Five years later in 2001, now working for Elephant Back Safaris, Nawa had an opportunity to serve the young Prince William and his brother Harry in the Okavango Delta.
“I was their butler while they were were camping with Randall More of Elephant Back Safaris. Prince William was a well reserved guest compared to his energetic brother Prince Harry “adding ‘from his demeanor you could hardly know Prince William was heir to throne of such powerful royalty.’

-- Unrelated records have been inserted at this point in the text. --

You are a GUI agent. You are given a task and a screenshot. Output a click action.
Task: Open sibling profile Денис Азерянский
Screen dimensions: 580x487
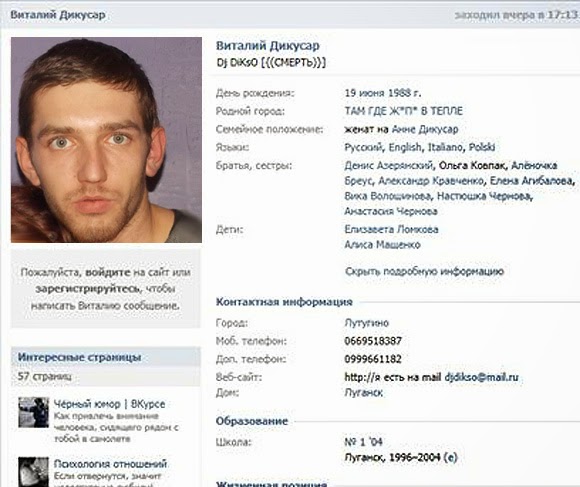388,165
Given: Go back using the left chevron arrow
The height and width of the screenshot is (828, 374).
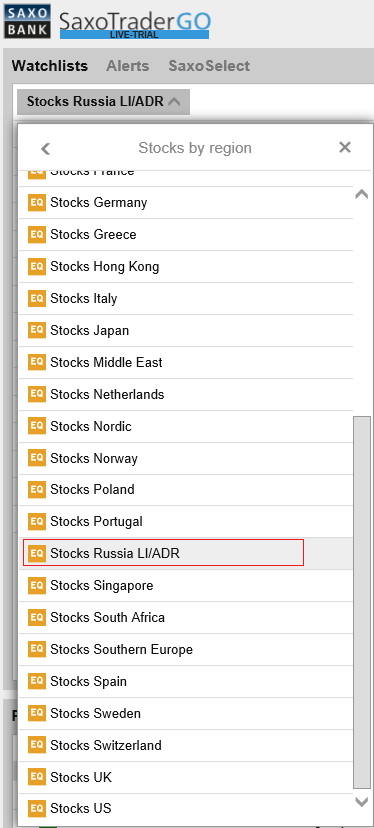Looking at the screenshot, I should coord(45,148).
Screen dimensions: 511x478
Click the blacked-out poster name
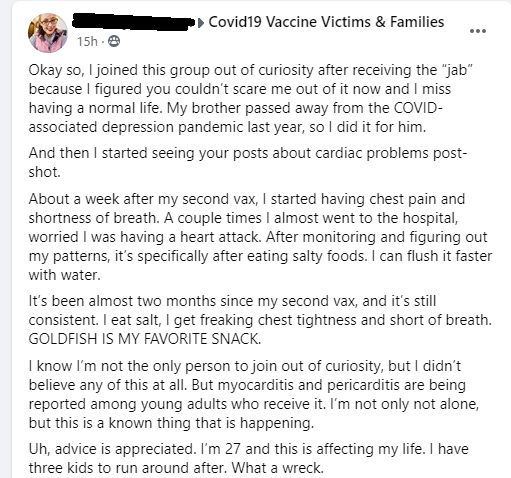133,22
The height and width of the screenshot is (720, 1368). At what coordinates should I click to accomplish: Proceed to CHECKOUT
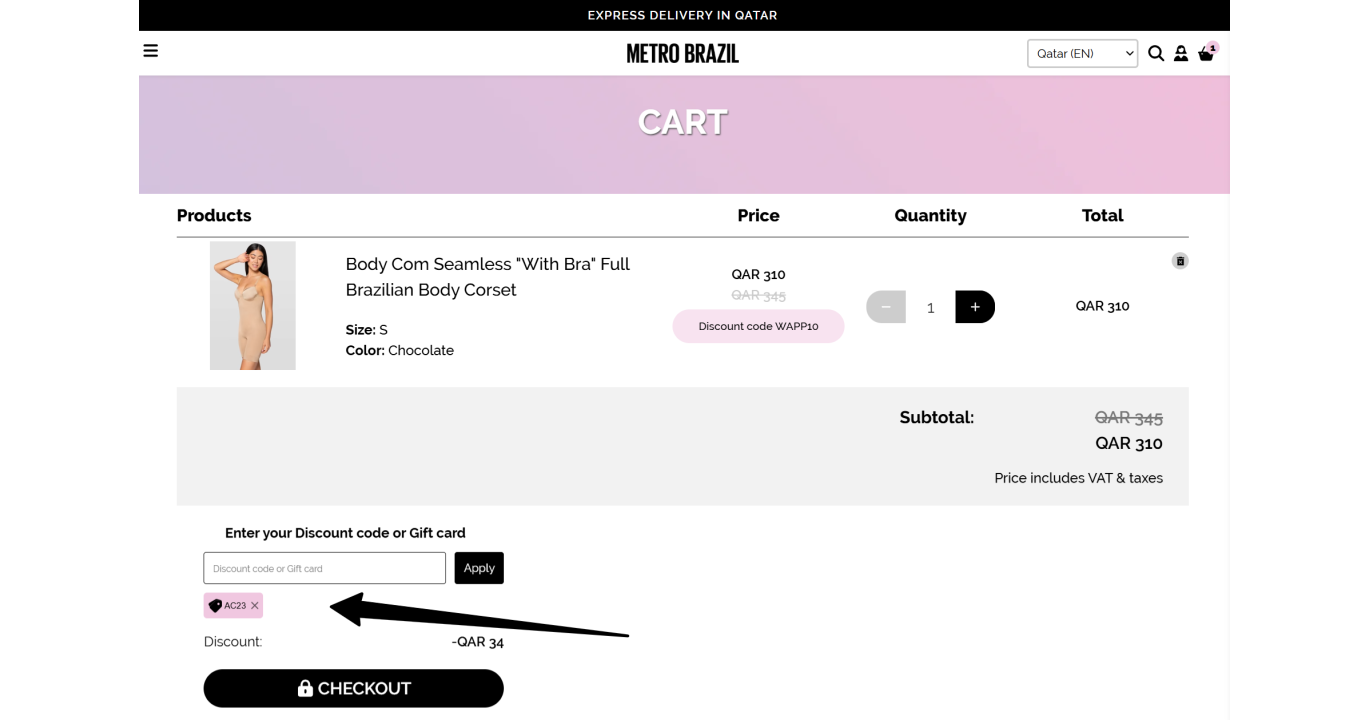click(x=354, y=688)
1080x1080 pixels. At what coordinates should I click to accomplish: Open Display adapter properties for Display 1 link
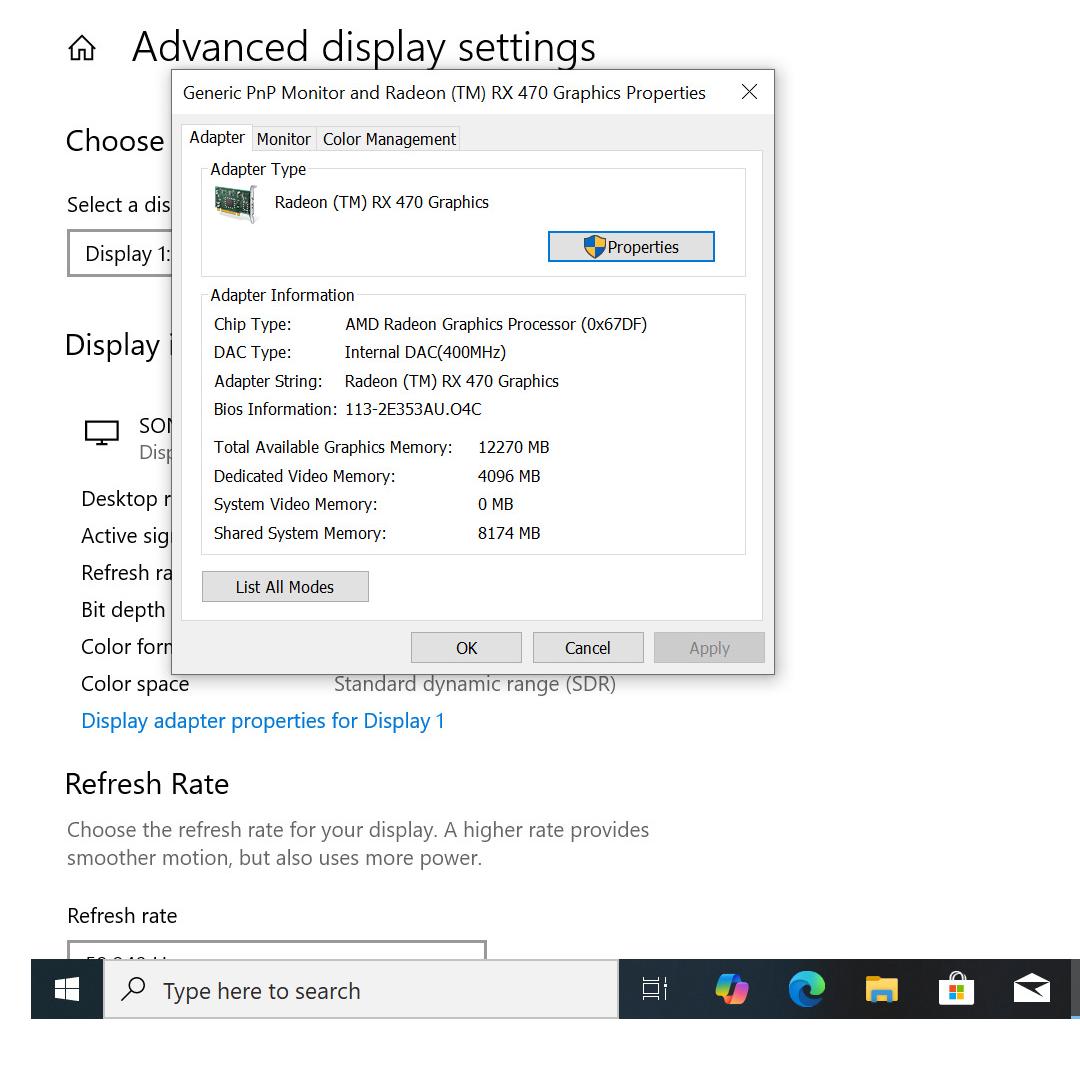(x=262, y=721)
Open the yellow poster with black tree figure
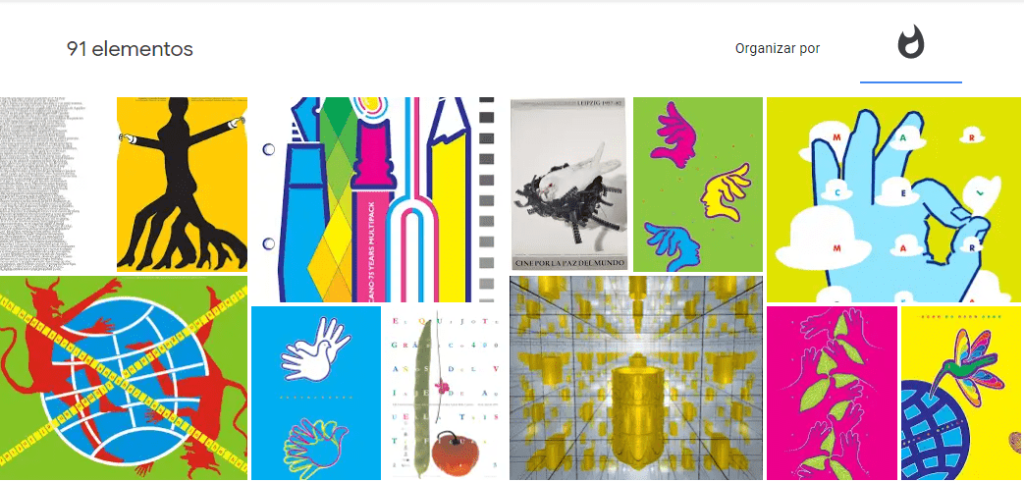1024x482 pixels. click(182, 184)
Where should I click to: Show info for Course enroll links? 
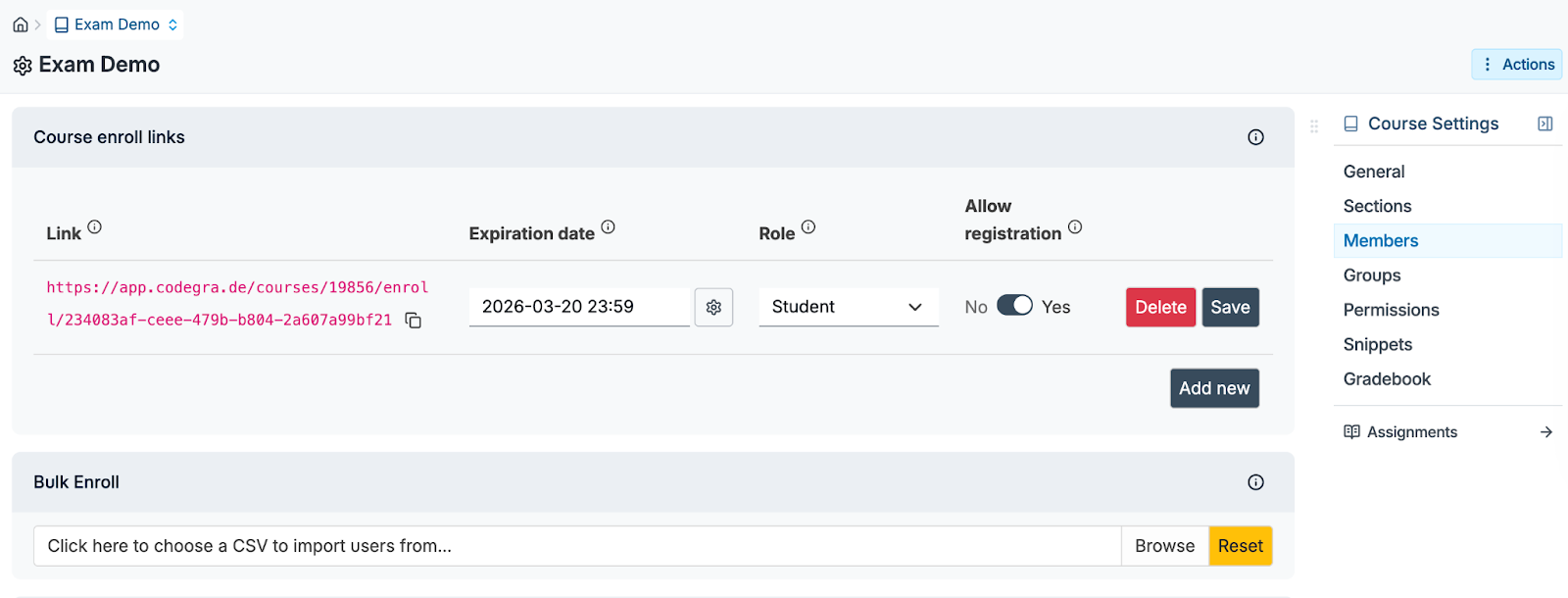pos(1255,137)
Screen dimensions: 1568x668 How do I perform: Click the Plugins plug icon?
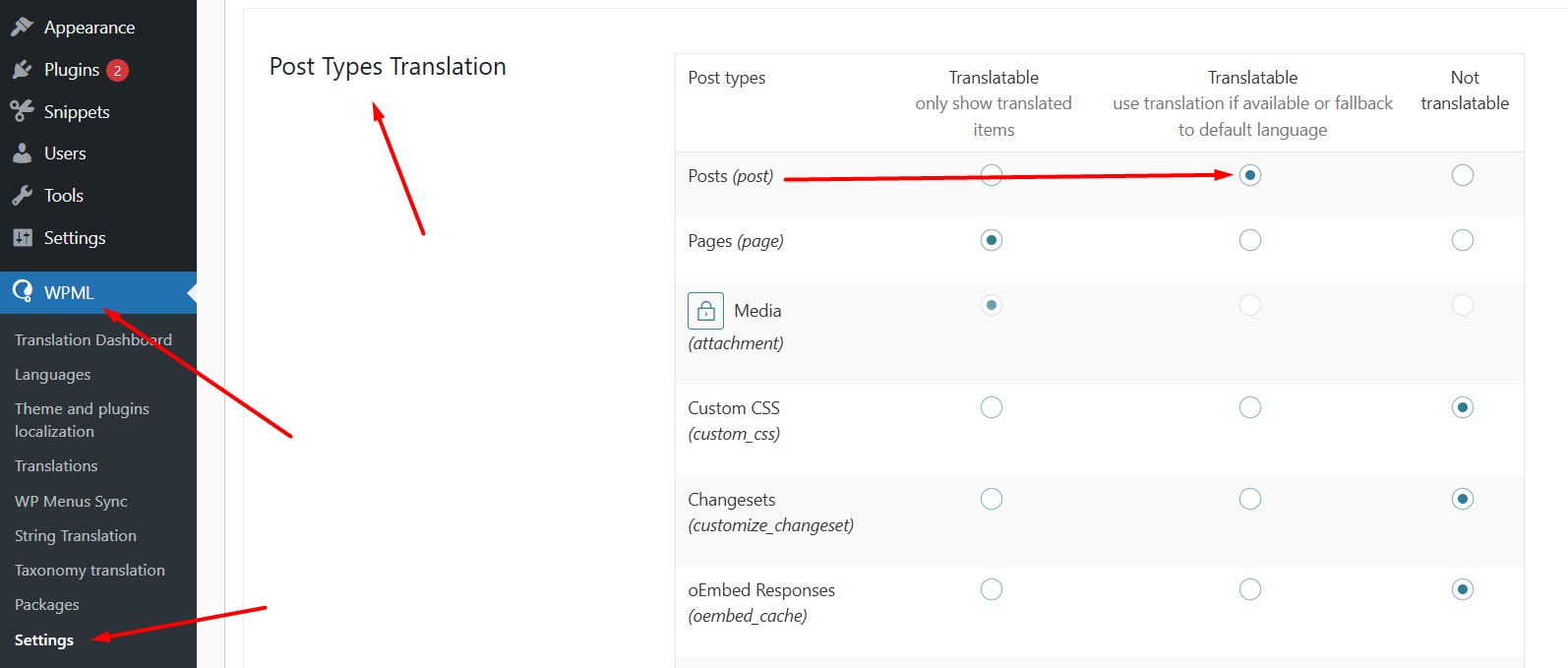[x=22, y=70]
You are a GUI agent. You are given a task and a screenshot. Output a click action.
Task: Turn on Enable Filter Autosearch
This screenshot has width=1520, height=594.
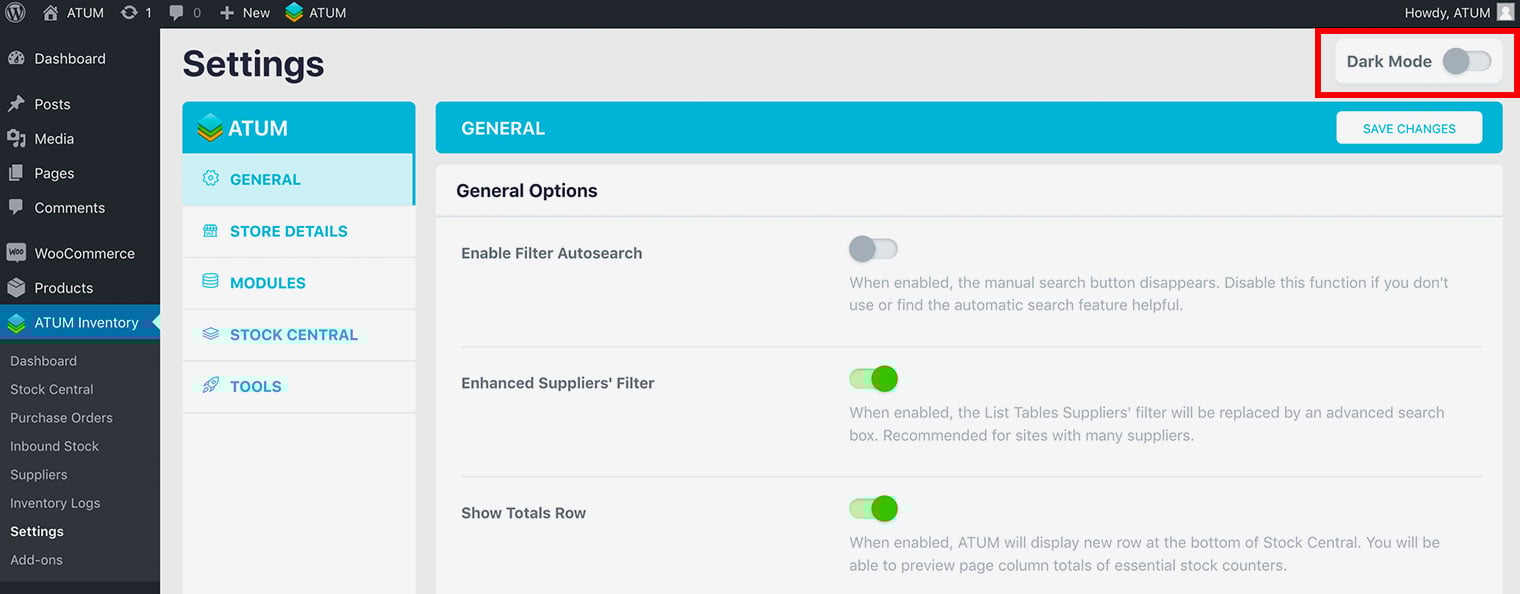pos(873,248)
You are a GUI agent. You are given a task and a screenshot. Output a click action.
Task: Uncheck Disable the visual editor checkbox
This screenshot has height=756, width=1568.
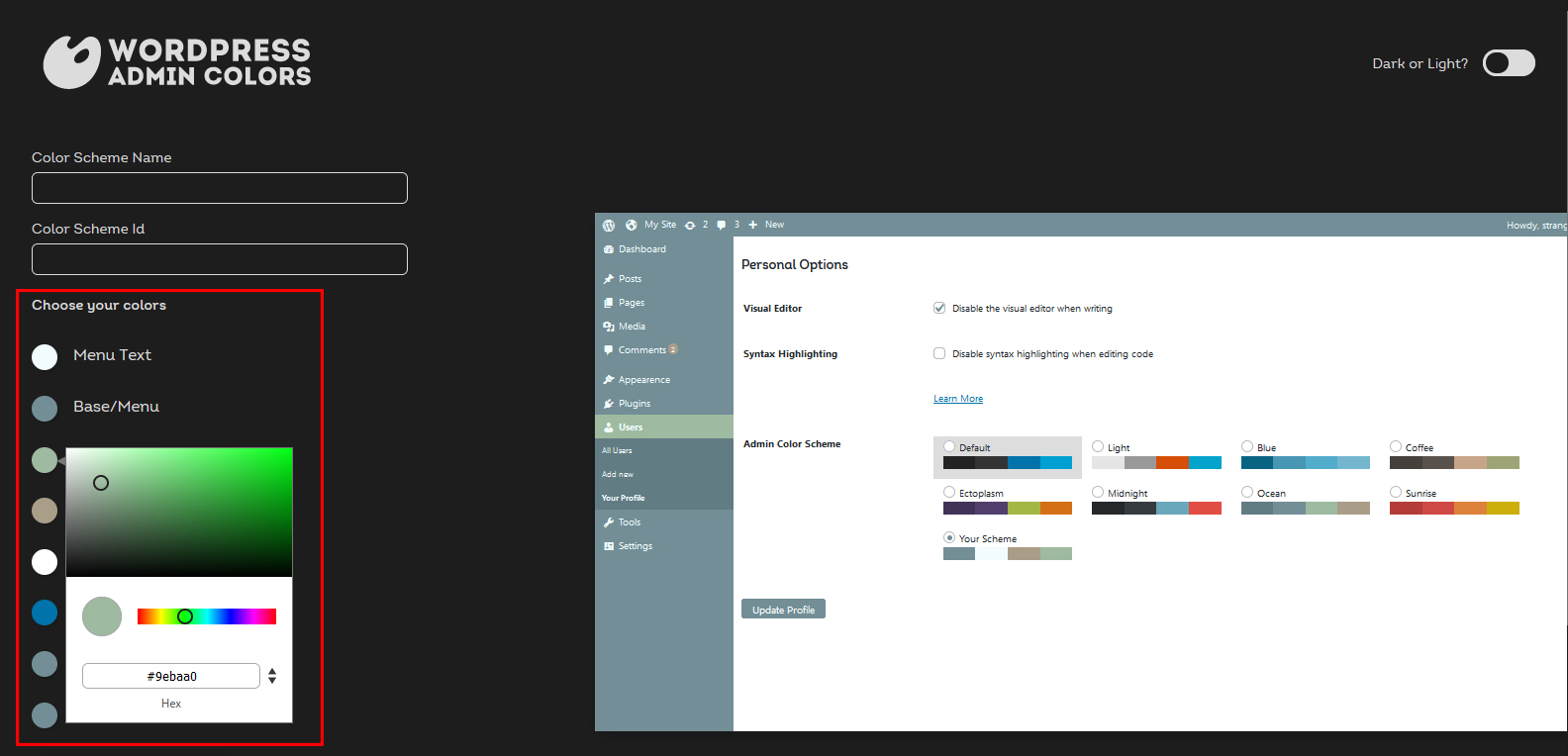tap(939, 308)
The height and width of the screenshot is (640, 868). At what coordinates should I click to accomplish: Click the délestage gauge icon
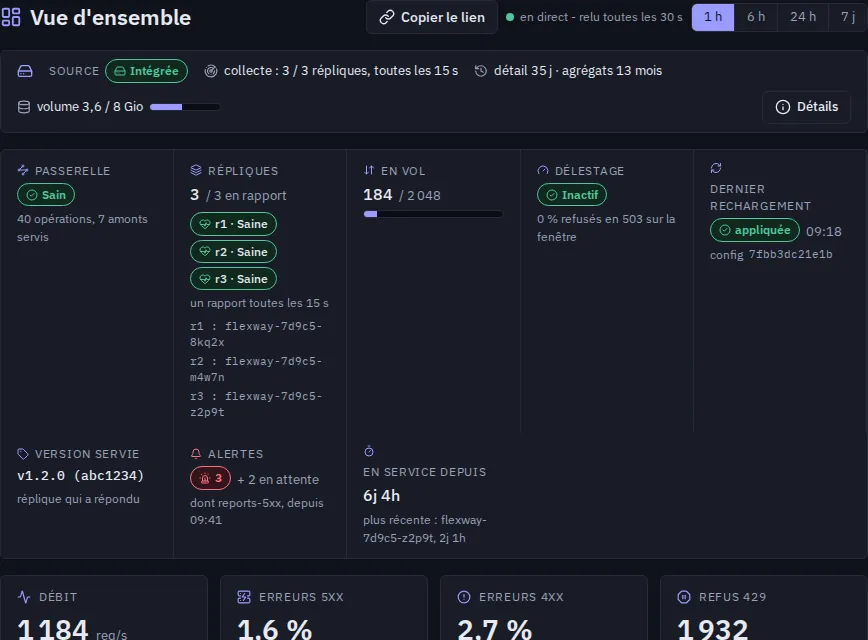tap(542, 171)
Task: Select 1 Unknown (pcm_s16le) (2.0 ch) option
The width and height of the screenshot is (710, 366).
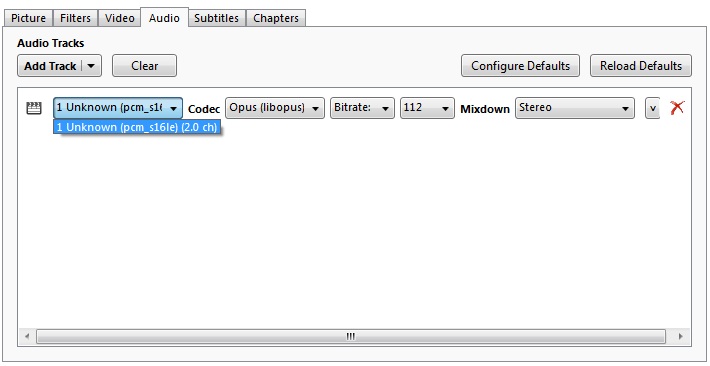Action: click(x=137, y=127)
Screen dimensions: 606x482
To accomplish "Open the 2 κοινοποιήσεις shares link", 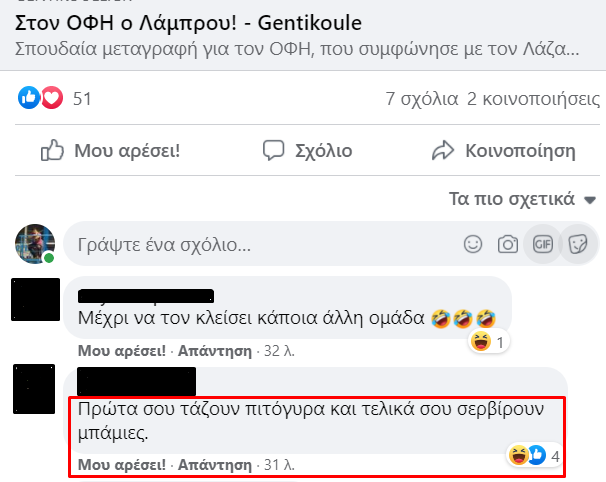I will pos(533,99).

Nawa’s passion for conservation work led to the formation of EPS, so far involved in a number of conservation work at grass roots levels. In 2019, EPS spearheaded a feeding programme for hundreds of hippos stranded by drought in Nxaraga. The project was a success in saving the besieged hippos facing one of worst climate crises from the inevitable death.
EPS was also implemented a project termed: ”Project Buffalo Fence’ involving maintenance of the veterinary fence separating Okavango Delta from human settlements, commonly known as the Buffalo Fence.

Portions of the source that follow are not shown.